We've all had a plate, bowl, mug, or vase slip from our hands and break into hundreds of pieces at least once in our lifetime. The quick fix is replace it or let it go, but what if the object in question is a family heirloom, gift, or child's work-of-art? It may be time to repair it yourself, or in cases where it's just too broken, hand it over to a professional. Ahead, Forrest Lesch-Middelton of FLM Ceramics summarizes key things you need to know about dishware repair, noting, that "if you don't crave 100-percent perfection, and fancy yourself rather handy, restoration can be quite a fun and welcoming challenge."
Repairs to Tackle
When repairing a piece of dishware yourself, "assess what the object is worth to you and if you can live with (and learn from) the result," says Lesch-Middelton, adding that "DIY jobs are often the most fun to do—however, they can end in disaster, too." Of course, if you have all the pieces of your broken dish, a repair is possible, but you need to understand your materials before you get started. "Earthenware is often red, softer, and less glassy than stoneware, which is less durable and glassy than porcelain. The more glassy (vitrified) the clay is, the less absorbent; the breaks are often cleaner and involve fewer grainy bits and pieces," explains Lesch-Middelton.
Always wear latex or nitrile gloves to protect your hands from the quick-setting adhesives you'll need to piece a plate back together. If you're working with regularly-utilized dishware, pick heat-resistant and food-safe sealants to increase your piece's longevity. Lesch-Middelton warns against using any "cyanoacrylates such as Super Glue, as they are not food-safe." And, when adhering pieces, work in a well-ventilated area, since some adhesives produce toxic fumes while drying. As you assemble, also watch for sharp edges (where the clay and glaze have been broken) to prevent cuts.
Prepping DIY Fixes
If you're a first-timer salvaging a valuable piece, practice first. "Grab a cheap ceramic cup or plate, something akin to what you will be attempting to repair, and break it a few times in ways that are similar to your more important piece," suggests Lesch-Middelton. Once equipped, start puzzling together the broken pieces on a clean surface. Keep a set of 2x reading glasses and painter's tape or string (these hold the pieces together as they dry) on hand, too. Then, use fine grit paper wrapped around a pencil eraser to sand back any exposed adhesive. Avoid using power tools, like sanders, which can damage the clay and glazed surface.

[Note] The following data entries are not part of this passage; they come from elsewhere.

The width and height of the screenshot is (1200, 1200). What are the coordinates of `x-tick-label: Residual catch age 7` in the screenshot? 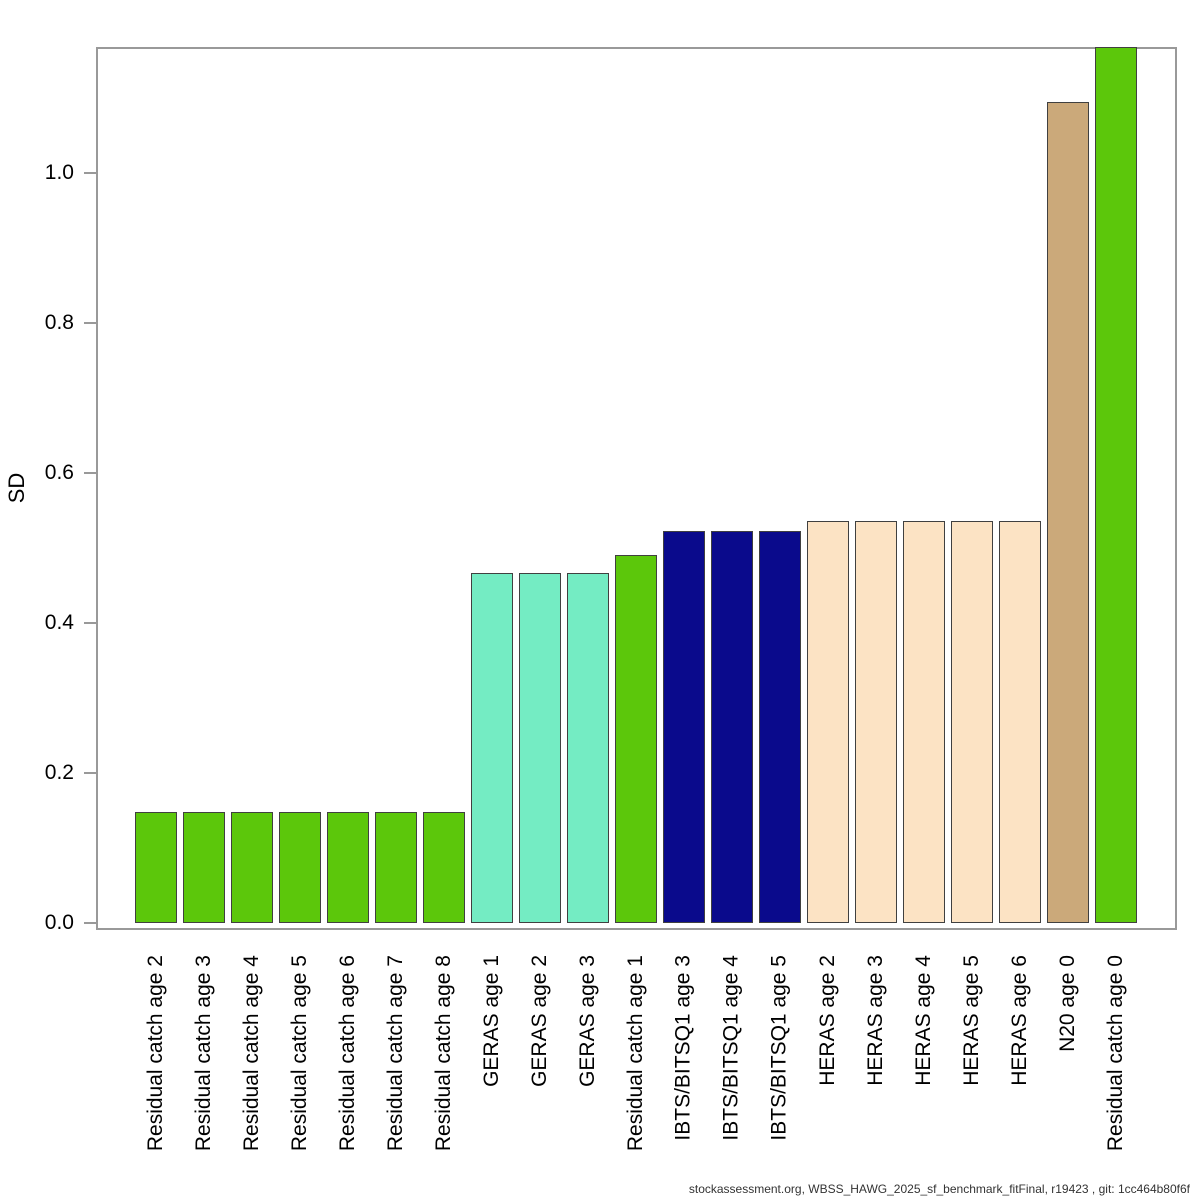 It's located at (396, 1054).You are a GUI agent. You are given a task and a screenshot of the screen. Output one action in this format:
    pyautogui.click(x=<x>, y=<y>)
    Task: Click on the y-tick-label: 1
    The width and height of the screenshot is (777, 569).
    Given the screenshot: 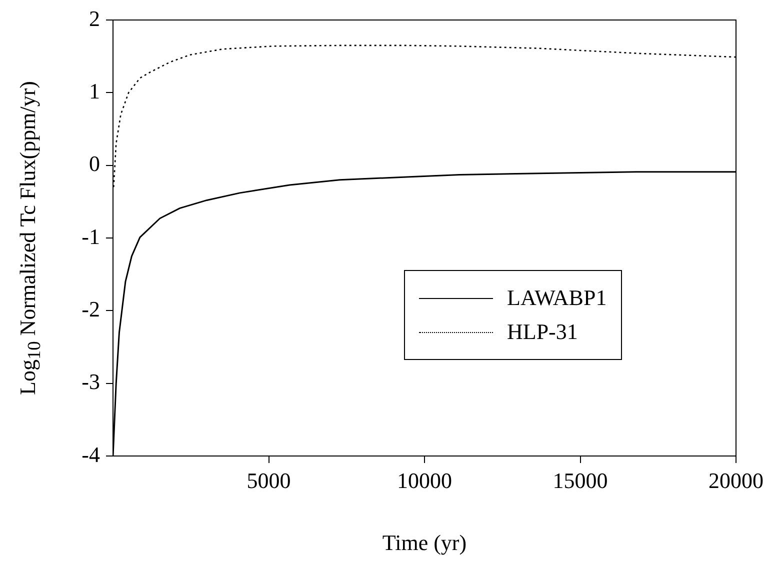 What is the action you would take?
    pyautogui.click(x=94, y=91)
    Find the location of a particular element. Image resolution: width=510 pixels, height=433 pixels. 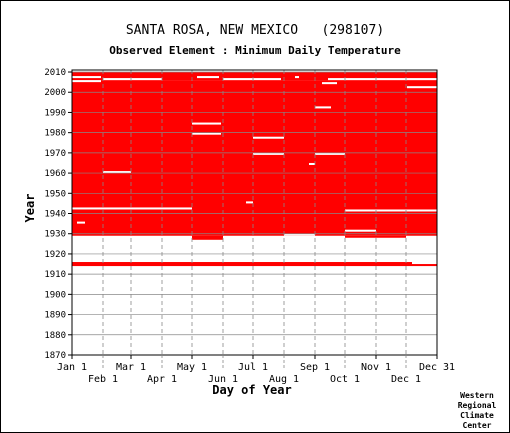

y-tick-label: 2010 is located at coordinates (55, 73).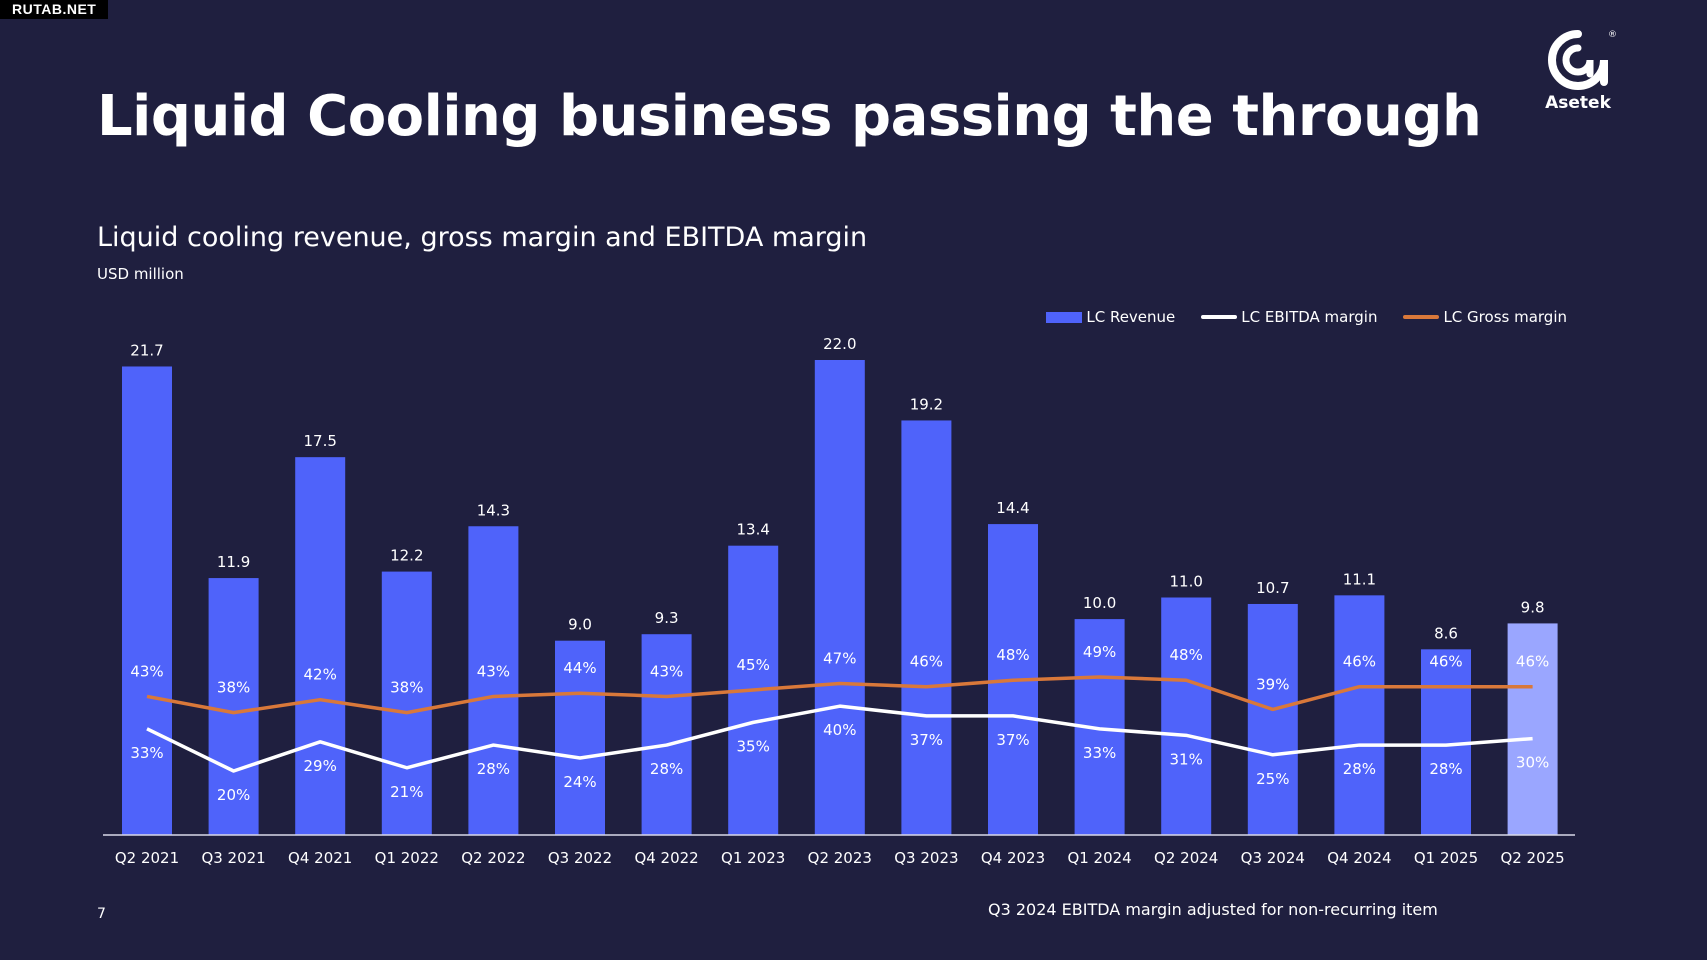 This screenshot has height=960, width=1707. What do you see at coordinates (666, 858) in the screenshot?
I see `x-tick-label: Q4 2022` at bounding box center [666, 858].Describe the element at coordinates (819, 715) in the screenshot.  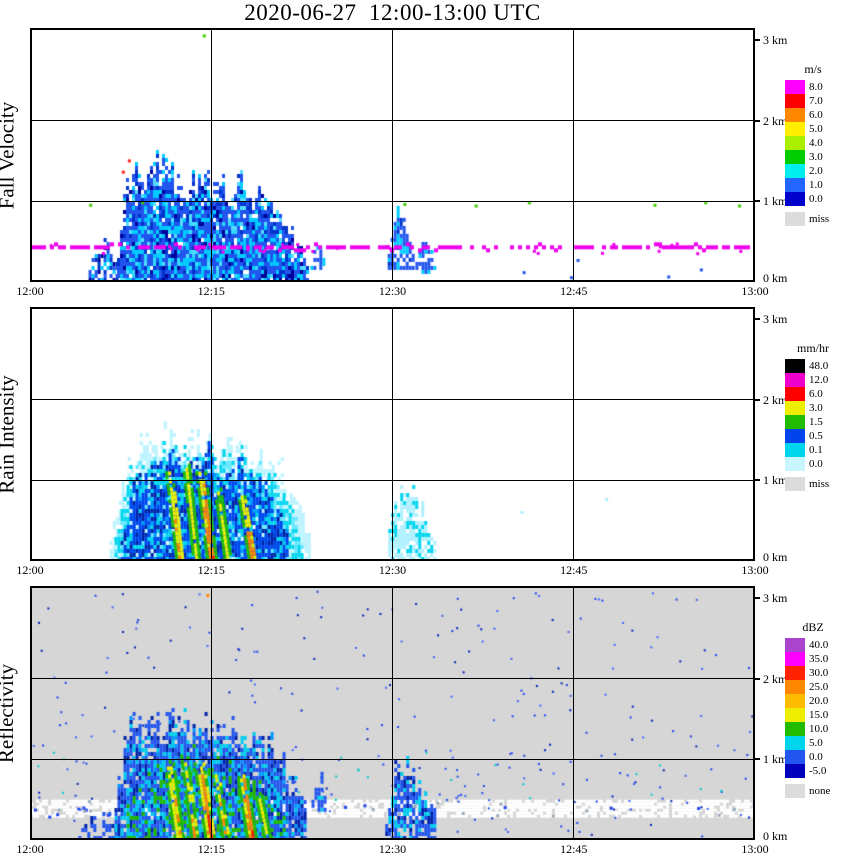
I see `legend-label: 15.0` at that location.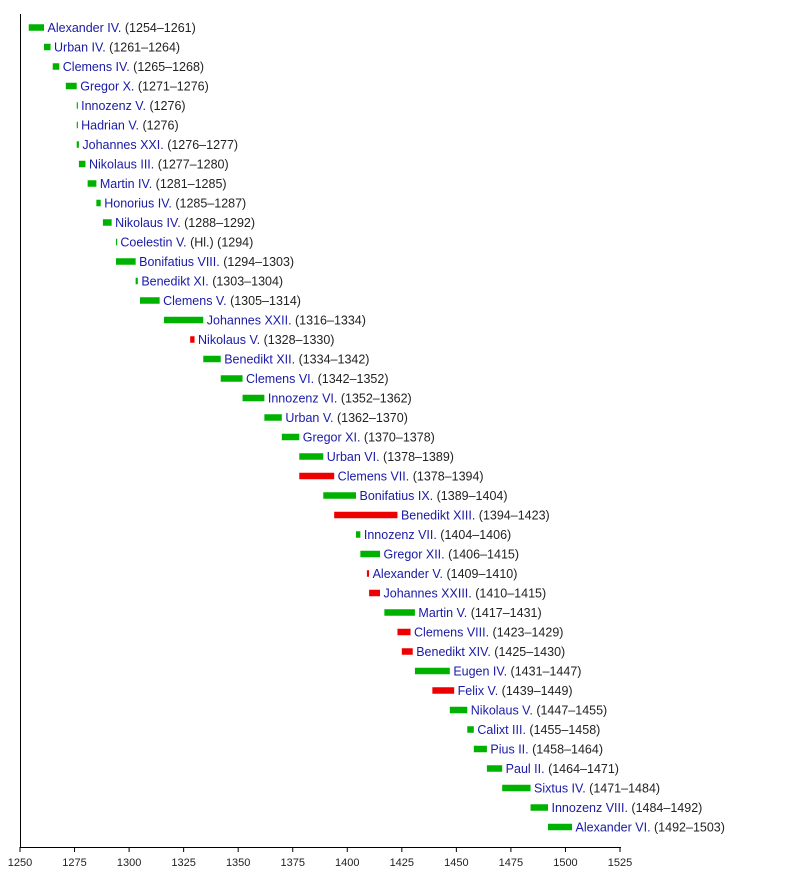 Image resolution: width=800 pixels, height=880 pixels. I want to click on pope-name: Eugen IV., so click(480, 671).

You can repair almost any dish piece to one degree or another, but knowing when items are beyond repair can be a very subjective matter, summarizes Lesch-Middelton. Especially because your repaired object, though strong, will never be as durable as it was prior to repair. "Seams, where the pieces were mended, will absorb moisture more readily and could develop bacterial growth that can weaken joints and be hard to clean," he explains.
When to Call a Pro
Like pottery and sculpture, restoration is a craft, and while restorers will be more willing to take on a risky job, many potters will not, says Lesch-Middelton, who typically rejects these inquiries. "Professional restorers are magicians and when it is an object of great importance, they are worth every penny," he says. To find a good restoration specialist, contact your local museum for a list of vetted professionals experienced in repairing artistically (and historically) significant pieces regardless of their condition. "I have heard stories of pots so broken that they took a year to repair, and have even seen pots broken into hundreds of pieces that were put back together as if they were never broken at all!" exclaims, Lesch-Middelton. "If a piece is of great value to you and you have the financial resources, contact a professional."
Beauty in Imperfection
Lesch-Middelton, an advocate of reusing and refurbishing ceramics, says, "We have collections of broken mugs that are now toothbrush and pencil holders and vases that no longer hold water, but can certainly hold dry flowers and curiosities." Worn-out and chipped plates can even moonlight as wall art. Since handmade pots are not plastic, you can keep and use them for their beauty, sentimentality, or new-found functionality—"like cats, they can, and should, have many lifetimes," says Lesch-Middelton, who finds "joy in the challenge of putting a broken piece back together (it excites my three-dimensionally oriented brain)," encourages ceramic owners to "never underestimate the use and beauty of a broken piece!"